--- WHAT YOU ARE ASKED TO DO ---
Only lines with the string "computer" are wanted. Pull them out of the data.

Collected data:
--- START ---
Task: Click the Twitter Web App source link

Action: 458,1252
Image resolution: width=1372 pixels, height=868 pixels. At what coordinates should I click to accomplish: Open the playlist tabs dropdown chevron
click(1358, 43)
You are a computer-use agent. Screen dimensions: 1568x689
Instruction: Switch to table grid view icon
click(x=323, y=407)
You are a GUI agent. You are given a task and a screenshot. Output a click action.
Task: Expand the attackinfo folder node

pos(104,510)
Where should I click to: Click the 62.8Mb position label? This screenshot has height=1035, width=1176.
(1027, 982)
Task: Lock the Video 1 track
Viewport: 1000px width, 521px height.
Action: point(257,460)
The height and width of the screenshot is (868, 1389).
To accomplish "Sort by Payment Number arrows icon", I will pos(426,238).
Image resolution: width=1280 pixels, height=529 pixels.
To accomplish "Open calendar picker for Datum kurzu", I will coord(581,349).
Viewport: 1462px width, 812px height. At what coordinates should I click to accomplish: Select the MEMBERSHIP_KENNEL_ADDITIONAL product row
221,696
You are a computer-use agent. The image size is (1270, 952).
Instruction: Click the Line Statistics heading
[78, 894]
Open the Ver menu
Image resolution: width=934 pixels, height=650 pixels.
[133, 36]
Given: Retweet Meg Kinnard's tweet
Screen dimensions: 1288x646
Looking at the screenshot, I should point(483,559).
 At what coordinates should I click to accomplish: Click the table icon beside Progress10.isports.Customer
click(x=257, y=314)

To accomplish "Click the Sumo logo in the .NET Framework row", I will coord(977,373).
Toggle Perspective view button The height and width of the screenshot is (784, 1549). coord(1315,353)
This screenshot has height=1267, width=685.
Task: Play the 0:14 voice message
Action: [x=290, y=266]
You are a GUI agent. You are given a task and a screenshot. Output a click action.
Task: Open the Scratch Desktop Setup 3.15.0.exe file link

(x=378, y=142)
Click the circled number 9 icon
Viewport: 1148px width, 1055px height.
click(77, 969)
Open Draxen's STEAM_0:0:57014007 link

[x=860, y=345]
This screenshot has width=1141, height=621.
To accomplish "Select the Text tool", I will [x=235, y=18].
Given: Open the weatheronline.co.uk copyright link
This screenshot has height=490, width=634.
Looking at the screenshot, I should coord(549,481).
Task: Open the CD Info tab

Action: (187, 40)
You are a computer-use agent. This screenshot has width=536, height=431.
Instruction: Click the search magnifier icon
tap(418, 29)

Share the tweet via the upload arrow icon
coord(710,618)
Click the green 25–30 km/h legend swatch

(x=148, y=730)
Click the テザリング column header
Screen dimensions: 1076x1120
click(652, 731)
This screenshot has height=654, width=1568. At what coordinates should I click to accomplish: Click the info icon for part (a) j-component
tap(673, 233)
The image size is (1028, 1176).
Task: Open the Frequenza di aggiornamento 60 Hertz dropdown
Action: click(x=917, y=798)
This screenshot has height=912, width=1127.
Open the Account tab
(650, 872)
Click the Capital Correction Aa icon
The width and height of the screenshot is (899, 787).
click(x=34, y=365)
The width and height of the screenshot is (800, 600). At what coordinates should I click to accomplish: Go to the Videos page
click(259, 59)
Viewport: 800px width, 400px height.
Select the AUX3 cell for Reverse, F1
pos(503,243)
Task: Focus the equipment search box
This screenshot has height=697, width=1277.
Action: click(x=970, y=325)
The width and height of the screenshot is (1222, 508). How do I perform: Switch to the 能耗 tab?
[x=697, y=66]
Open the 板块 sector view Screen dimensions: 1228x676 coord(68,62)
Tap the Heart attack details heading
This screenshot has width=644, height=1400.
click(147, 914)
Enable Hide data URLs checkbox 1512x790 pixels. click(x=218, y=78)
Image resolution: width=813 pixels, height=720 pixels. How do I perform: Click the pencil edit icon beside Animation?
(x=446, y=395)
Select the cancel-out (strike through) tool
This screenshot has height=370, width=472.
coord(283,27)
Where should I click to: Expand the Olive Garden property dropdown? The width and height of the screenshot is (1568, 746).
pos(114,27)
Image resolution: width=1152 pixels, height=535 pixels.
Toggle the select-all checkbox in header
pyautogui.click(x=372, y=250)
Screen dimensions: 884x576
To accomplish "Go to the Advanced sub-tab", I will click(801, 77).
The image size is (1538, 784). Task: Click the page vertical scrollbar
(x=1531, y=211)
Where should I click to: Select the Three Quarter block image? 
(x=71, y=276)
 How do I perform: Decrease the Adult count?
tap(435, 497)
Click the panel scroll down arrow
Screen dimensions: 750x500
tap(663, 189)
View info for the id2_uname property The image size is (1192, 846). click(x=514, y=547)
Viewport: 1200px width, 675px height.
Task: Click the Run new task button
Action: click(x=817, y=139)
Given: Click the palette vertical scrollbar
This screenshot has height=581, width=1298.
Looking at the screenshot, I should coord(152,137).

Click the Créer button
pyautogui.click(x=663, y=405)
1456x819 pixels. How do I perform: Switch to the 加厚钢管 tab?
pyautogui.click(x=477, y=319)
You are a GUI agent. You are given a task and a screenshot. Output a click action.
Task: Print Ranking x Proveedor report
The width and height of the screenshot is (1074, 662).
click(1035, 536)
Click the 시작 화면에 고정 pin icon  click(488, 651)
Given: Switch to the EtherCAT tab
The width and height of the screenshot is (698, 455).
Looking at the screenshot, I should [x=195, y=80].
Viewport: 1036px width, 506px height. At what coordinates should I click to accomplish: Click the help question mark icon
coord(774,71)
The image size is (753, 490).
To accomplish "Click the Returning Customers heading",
--- END ---
--- EXERCISE ANSWER ---
You are a computer-use agent. Screen dimensions: 1568x689
You are a computer-use agent. The image size is (1270, 952).
You are a computer-use agent. This screenshot has width=536, height=431.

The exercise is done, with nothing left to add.